--- RECORDS FOR THIS TASK ---
**********

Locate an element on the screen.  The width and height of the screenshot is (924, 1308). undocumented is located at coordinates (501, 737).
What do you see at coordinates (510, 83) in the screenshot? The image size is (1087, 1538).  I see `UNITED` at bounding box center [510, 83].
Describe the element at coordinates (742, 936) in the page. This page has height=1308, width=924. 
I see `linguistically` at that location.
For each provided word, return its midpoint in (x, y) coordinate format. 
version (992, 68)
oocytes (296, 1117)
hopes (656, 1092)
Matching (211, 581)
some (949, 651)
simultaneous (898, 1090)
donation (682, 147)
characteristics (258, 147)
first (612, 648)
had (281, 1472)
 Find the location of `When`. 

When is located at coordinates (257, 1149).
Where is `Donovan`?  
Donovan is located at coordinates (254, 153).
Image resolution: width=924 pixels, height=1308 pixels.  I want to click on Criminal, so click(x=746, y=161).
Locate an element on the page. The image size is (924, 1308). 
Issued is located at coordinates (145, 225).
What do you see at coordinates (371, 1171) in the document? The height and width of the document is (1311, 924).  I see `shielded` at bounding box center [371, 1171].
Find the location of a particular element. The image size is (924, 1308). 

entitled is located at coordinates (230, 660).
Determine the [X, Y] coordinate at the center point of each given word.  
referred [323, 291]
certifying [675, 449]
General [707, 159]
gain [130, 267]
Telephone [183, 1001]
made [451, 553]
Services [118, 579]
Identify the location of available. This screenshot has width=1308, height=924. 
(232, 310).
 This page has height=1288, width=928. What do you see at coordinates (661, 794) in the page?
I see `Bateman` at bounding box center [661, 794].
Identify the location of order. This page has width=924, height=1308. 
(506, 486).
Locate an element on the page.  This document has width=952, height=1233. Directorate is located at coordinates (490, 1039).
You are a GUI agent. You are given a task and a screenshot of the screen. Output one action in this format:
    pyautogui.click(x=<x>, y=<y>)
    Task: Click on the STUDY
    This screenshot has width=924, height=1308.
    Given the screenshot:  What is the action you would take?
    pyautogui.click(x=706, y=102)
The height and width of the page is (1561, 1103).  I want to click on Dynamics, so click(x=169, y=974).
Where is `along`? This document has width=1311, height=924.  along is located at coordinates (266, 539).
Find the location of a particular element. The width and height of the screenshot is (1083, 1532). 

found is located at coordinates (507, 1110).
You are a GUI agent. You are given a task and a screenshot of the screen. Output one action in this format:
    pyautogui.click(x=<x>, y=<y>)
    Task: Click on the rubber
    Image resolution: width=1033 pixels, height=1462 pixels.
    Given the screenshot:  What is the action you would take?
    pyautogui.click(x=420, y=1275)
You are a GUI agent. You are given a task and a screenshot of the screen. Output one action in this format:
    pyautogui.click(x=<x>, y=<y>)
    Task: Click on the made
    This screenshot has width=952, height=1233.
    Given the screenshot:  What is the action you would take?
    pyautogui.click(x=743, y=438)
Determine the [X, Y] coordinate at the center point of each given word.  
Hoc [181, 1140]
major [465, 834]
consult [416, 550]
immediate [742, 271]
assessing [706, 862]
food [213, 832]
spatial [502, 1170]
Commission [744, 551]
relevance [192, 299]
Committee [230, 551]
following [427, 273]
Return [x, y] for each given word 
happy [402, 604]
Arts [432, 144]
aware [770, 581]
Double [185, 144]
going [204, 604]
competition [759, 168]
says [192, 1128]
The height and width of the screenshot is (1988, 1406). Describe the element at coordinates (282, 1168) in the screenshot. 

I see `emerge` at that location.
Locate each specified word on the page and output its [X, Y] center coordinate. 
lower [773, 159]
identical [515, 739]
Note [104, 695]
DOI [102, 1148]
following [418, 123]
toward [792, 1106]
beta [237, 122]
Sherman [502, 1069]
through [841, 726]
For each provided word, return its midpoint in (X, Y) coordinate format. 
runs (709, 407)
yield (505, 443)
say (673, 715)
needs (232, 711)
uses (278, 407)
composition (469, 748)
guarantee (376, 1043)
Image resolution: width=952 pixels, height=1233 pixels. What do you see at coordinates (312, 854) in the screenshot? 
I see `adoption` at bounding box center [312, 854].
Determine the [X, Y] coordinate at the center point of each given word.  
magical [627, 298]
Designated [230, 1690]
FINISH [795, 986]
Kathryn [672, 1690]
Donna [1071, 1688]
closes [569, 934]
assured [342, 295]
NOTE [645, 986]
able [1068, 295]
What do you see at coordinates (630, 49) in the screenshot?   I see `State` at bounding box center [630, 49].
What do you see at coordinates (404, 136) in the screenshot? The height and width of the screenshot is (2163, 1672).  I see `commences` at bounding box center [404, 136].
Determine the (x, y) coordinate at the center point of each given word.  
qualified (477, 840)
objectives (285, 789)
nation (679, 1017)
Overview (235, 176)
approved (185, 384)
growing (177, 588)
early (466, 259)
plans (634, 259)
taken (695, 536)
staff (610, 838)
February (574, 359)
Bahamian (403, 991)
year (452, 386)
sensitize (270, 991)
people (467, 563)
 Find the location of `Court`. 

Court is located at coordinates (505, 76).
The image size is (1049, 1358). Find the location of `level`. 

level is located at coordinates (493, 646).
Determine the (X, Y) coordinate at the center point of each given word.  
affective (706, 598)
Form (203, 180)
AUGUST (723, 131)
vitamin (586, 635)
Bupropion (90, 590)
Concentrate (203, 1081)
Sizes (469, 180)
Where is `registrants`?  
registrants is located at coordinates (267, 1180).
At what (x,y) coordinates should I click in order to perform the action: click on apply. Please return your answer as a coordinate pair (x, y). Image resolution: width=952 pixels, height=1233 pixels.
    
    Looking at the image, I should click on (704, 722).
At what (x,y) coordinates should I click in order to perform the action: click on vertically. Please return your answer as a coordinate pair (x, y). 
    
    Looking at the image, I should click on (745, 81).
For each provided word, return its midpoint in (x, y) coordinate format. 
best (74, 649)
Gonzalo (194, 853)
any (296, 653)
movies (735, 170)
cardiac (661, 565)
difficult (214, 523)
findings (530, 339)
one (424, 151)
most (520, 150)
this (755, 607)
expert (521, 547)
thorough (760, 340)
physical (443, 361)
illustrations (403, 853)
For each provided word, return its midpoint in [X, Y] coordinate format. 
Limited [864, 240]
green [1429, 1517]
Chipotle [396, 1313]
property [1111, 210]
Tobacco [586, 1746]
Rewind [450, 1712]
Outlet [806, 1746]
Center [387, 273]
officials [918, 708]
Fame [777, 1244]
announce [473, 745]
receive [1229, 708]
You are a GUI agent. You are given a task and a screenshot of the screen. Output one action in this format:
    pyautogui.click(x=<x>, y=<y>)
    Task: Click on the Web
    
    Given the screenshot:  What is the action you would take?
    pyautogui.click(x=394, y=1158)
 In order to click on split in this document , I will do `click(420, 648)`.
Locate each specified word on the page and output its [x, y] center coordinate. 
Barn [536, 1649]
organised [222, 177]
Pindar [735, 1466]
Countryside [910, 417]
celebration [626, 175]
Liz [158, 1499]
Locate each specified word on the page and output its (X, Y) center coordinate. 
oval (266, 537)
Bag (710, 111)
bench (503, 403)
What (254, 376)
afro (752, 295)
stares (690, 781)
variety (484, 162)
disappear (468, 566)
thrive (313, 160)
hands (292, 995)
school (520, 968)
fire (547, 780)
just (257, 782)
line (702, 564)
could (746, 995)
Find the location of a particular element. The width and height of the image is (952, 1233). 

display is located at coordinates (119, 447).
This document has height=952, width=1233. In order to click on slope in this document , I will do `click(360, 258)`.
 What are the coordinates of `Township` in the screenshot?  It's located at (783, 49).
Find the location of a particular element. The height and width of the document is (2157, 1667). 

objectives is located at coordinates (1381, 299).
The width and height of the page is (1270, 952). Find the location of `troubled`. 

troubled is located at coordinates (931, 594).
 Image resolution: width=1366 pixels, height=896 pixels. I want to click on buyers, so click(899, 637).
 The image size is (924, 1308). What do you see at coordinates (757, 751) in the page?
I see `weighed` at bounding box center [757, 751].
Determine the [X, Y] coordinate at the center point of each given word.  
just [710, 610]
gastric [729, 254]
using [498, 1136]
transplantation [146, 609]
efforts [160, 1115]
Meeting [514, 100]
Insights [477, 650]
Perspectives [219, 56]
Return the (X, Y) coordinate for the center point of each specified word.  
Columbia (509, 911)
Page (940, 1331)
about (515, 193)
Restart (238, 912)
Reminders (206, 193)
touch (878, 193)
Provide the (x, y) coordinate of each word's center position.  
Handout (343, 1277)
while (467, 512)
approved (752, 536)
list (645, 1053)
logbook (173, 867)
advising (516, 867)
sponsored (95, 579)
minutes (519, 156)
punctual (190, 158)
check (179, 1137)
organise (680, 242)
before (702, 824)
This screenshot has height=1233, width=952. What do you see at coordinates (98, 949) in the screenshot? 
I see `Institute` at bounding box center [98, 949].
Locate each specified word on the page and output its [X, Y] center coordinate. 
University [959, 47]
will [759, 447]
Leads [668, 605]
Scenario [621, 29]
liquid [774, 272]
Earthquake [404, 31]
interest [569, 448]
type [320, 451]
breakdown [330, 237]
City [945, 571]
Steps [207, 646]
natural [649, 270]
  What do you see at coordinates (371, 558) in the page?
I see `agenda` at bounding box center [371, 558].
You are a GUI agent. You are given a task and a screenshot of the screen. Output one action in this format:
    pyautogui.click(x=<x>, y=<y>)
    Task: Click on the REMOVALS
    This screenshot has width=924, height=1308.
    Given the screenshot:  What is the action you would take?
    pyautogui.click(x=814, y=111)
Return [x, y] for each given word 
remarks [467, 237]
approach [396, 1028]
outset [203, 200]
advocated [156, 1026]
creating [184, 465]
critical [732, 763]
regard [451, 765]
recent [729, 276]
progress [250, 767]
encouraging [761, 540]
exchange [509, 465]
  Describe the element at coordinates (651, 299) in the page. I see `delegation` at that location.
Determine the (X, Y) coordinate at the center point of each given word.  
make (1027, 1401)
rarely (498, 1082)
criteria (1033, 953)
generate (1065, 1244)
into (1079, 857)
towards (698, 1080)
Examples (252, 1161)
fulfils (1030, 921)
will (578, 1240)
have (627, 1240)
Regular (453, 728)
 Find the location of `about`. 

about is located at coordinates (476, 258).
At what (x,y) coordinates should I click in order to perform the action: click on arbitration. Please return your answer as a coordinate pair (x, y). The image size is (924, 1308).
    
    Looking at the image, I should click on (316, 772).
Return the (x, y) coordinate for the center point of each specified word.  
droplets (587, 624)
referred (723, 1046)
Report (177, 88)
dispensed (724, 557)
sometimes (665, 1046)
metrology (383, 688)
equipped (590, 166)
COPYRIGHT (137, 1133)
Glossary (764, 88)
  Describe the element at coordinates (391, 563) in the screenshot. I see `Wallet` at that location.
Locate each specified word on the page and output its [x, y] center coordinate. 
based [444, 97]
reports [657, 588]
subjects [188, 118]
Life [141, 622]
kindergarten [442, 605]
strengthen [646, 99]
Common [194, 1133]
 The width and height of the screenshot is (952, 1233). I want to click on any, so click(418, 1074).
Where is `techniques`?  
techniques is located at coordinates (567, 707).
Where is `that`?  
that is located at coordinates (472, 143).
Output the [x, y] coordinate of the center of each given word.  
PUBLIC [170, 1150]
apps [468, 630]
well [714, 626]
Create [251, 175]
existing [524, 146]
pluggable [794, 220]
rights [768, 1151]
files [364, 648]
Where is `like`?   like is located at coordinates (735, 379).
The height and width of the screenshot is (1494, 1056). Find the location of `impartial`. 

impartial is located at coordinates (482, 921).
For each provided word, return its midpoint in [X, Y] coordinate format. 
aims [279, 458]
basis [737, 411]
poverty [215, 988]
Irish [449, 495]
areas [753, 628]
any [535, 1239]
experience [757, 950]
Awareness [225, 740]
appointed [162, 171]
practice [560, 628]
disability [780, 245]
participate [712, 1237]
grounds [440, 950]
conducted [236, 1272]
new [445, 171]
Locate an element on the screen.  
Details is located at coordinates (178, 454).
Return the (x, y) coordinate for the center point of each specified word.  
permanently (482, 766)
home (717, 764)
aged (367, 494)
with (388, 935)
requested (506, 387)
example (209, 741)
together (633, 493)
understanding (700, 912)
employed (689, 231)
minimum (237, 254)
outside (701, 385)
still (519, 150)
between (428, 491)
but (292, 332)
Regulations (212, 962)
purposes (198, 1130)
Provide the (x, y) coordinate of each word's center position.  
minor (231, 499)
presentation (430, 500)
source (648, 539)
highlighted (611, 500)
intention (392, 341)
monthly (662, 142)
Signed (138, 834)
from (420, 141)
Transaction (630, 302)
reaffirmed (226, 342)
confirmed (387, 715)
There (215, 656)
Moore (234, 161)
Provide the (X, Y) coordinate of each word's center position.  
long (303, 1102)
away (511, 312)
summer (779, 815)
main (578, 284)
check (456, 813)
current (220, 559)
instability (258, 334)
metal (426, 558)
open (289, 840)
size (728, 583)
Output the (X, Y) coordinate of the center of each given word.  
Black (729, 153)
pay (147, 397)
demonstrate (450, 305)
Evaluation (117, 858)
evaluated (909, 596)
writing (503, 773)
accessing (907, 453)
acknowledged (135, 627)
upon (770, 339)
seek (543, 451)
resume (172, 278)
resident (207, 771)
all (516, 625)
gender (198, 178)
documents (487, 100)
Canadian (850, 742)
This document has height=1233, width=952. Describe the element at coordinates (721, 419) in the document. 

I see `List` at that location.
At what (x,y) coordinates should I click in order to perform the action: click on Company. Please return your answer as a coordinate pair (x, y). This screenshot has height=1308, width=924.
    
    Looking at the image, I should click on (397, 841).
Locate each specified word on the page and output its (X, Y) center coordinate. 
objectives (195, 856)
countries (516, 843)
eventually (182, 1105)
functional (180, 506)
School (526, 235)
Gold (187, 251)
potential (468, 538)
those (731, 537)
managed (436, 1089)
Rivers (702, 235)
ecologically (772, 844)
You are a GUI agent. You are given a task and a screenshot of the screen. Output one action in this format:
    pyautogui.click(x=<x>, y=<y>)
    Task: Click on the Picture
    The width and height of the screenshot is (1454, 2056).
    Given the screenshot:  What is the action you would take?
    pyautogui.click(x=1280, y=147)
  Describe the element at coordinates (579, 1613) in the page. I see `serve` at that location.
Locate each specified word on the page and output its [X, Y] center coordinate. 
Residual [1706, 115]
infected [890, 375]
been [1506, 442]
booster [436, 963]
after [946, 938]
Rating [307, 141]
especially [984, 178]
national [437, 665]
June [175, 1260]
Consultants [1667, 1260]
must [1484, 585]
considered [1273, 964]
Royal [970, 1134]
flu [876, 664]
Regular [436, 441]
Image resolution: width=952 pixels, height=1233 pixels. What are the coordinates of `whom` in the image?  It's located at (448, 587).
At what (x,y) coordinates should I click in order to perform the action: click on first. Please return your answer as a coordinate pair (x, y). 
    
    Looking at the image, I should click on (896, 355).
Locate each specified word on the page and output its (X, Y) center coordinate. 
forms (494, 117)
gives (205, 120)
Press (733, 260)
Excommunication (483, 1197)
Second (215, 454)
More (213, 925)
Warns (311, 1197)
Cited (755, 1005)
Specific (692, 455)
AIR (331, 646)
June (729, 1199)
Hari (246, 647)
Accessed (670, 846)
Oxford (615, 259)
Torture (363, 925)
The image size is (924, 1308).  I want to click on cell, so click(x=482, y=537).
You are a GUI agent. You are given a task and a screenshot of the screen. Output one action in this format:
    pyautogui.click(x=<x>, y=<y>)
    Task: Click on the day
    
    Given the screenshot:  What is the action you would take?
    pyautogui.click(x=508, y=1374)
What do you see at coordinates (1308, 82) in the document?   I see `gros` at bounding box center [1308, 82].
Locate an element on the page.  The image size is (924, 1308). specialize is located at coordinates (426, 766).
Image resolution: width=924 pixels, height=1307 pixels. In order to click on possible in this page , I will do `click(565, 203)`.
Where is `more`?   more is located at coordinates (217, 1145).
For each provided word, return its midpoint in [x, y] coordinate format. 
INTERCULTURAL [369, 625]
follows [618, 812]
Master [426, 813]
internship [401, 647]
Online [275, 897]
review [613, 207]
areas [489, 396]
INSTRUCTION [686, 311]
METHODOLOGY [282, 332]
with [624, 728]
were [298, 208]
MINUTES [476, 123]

**********

--- TASK DETAILS ---
Return every line of the listing above without alteration, from its first line down to and including the line that contains "had (281, 1472)".

--- RESULT FOR THIS EXERCISE ---
Locate an element on the screen.  The width and height of the screenshot is (924, 1308). undocumented is located at coordinates (501, 737).
What do you see at coordinates (510, 83) in the screenshot? The image size is (1087, 1538).  I see `UNITED` at bounding box center [510, 83].
Describe the element at coordinates (742, 936) in the page. This page has height=1308, width=924. 
I see `linguistically` at that location.
For each provided word, return its midpoint in (x, y) coordinate format. 
version (992, 68)
oocytes (296, 1117)
hopes (656, 1092)
Matching (211, 581)
some (949, 651)
simultaneous (898, 1090)
donation (682, 147)
characteristics (258, 147)
first (612, 648)
had (281, 1472)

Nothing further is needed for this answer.